*Problems and tasks:*
• a. Reproduce the passage of the Deparos description starting with "When an unknown" and going on through "the new pattern.".
• b. Carry on with the Deparos description from the point where it stops.

Deparos is an intelligent content discovery engine that performs directory enumeration, directory fuzzing, and endpoint discovery against web applications. It goes beyond static wordlist brute-forcing by learning from every response - adapting its strategy, growing its wordlists dynamically, and filtering false positives through fingerprint-based soft-404 detection.
How It Works
Target URL
│
▼
┌──────────────────────────────────────────────────────┐
│ Initialization │
│ 1. Probe target, extract host components │
│ 2. Fetch robots.txt │
│ 3. Learn baseline fingerprints (3-sample soft-404) │
│ 4. Load prior session data (if resuming) │
│ 5. Generate initial tasks from wordlists + observed │
└──────────────────┬───────────────────────────────────┘
▼
┌──────────────────────────────────────────────────────┐
│ Priority Queue │
│ ┌────┬────┬────┬────┬─────┬──────┬──────┬────────┐ │
│ │ P0 │ P1 │ P2 │ P4 │ P5 │ P7 │ P11 │ P12 │ │
│ │Spdr│Obs │Obs │Obs │Short│ExtVar│Long │Fuzz │ │
│ │ JS │Name│File│Dir │Word │Numric│Word │ │ │
│ └────┴────┴────┴────┴─────┴──────┴──────┴────────┘ │
└──────────────────┬───────────────────────────────────┘
▼
┌──────────────────────────────────────────────────────┐
│ Payload Coordinator │
│ Expander pulls tasks → Expand() yields payloads │
│ N workers execute payloads concurrently │
│ │
│ For each response: │
│ Fingerprint check (soft-404?) ──→ discard │
│ WAF detection ──→ track/backoff │
│ Real discovery ──→ callbacks │
└──────────────────┬───────────────────────────────────┘
▼
┌──────────────────────────────────────────────────────┐
│ Discovery Callbacks │
│ OnDirectoryDiscovered(): │
│ • Learn new fingerprints for directory │
│ • Create recursive tasks (wordlists + observed) │
│ • Extract breadcrumb directories │
│ OnFileDiscovered(): │
│ • Extract extension → trigger extension tasks │
│ • Numeric segment → fuzz ±10 variations │
│ • Queue extension variant probes (.bak, .old, …) │
└──────────────────┬───────────────────────────────────┘
▼
┌──── loop back to Priority Queue ────┐
│ (new tasks from discoveries) │
└─────────────────────────────────────┘
What Makes It Adaptive
1. Fingerprint-Based Soft-404 Detection
Before scanning, the engine requests 3 random non-existent paths and extracts response attributes (status code, content-type, headers, body hash, content-length ranges). Only attributes stable across all 3 samples become the baseline signature. During scanning, responses matching this signature are discarded as false positives.
When an unknown response pattern appears, a 4-strategy wildcard validation (prefix, suffix, extension, middle) confirms whether the discovery is real or a new soft-404 variant - and learns the new pattern.

*Data section:*
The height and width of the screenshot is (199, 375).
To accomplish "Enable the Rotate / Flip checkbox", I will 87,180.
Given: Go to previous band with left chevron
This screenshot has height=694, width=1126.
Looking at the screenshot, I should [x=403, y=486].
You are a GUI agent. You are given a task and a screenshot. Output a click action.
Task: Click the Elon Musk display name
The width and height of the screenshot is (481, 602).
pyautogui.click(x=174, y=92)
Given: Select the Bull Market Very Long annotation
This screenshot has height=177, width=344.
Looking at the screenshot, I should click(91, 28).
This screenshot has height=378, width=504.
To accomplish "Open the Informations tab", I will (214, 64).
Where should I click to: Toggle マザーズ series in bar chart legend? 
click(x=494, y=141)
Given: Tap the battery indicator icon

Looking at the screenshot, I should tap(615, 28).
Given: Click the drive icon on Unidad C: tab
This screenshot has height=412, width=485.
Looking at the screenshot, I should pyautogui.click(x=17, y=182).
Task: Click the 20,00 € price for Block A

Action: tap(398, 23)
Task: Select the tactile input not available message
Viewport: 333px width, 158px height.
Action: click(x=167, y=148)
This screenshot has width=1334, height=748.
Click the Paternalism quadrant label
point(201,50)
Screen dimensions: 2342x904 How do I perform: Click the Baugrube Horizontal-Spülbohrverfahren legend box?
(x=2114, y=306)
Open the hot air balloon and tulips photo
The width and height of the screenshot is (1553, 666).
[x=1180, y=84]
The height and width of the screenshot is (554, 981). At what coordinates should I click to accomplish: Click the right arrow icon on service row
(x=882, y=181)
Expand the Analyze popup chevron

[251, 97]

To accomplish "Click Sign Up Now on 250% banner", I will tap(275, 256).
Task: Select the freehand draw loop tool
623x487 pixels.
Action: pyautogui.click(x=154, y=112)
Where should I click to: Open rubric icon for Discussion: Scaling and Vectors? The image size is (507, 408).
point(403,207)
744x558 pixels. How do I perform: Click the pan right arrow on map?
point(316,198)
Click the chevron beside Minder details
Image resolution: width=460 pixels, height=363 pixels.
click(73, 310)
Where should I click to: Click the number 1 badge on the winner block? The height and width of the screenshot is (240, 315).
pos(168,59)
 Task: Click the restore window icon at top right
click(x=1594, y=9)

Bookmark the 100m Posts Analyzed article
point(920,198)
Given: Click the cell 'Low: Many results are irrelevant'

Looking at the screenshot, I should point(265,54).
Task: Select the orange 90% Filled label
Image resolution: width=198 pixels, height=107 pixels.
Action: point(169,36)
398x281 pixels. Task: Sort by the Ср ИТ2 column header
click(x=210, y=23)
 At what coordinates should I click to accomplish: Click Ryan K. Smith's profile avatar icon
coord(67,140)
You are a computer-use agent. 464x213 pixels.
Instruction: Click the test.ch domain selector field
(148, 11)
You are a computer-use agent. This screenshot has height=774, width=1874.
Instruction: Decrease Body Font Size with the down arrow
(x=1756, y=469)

*The results:*
• a.
When an unknown response pattern appears, a 4-strategy wildcard validation (prefix, suffix, extension, middle) confirms whether the discovery is real or a new soft-404 variant - and learns the new pattern.

• b.
2. Observed Collection System
Four data pools grow continuously during the scan:
| Pool | Source | Priority |
|---|
| Observed Names | Spider links, JS parsing, response body tokenization | P1 |
| Observed Files | Complete filenames from discoveries | P2 |
| Observed Extensions | File extensions from discoveries | P5 |
| Observed Paths | Full path segments from URLs | P4 |
Every newly discovered directory is probed with ALL observed values as high-priority tasks. When a new extension is found for the first time, it triggers tasks across ALL known directories.
3. JavaScript Intelligence
Two layers of JS analysis feed endpoints back into the discovery queue:
- JSScan (embedded binary): Deobfuscates bundled JS, resolves string concatenation, traces variable assignments, and extracts
fetch() / XMLHttpRequest / $.ajax call sites into full HTTP request specs.
- Spider extractors: Parse inline
<script> tags and JS string literals for URL patterns.
Extracted endpoints become priority-0 tasks - tested before any wordlist fuzzing.
4. Dynamic Wordlist Growth
Response bodies are tokenized (content-type-aware for HTML, JSON, JS, CSS) to extract candidate words. These feed into the observed name pool and are replayed against every directory.
5. Recursive Directory Expansion
When a file is found at /a/b/c/file.txt, the engine extracts /a/, /a/b/, /a/b/c/ as directories to test. Each new directory triggers its own full task set (wordlists + observed + modules).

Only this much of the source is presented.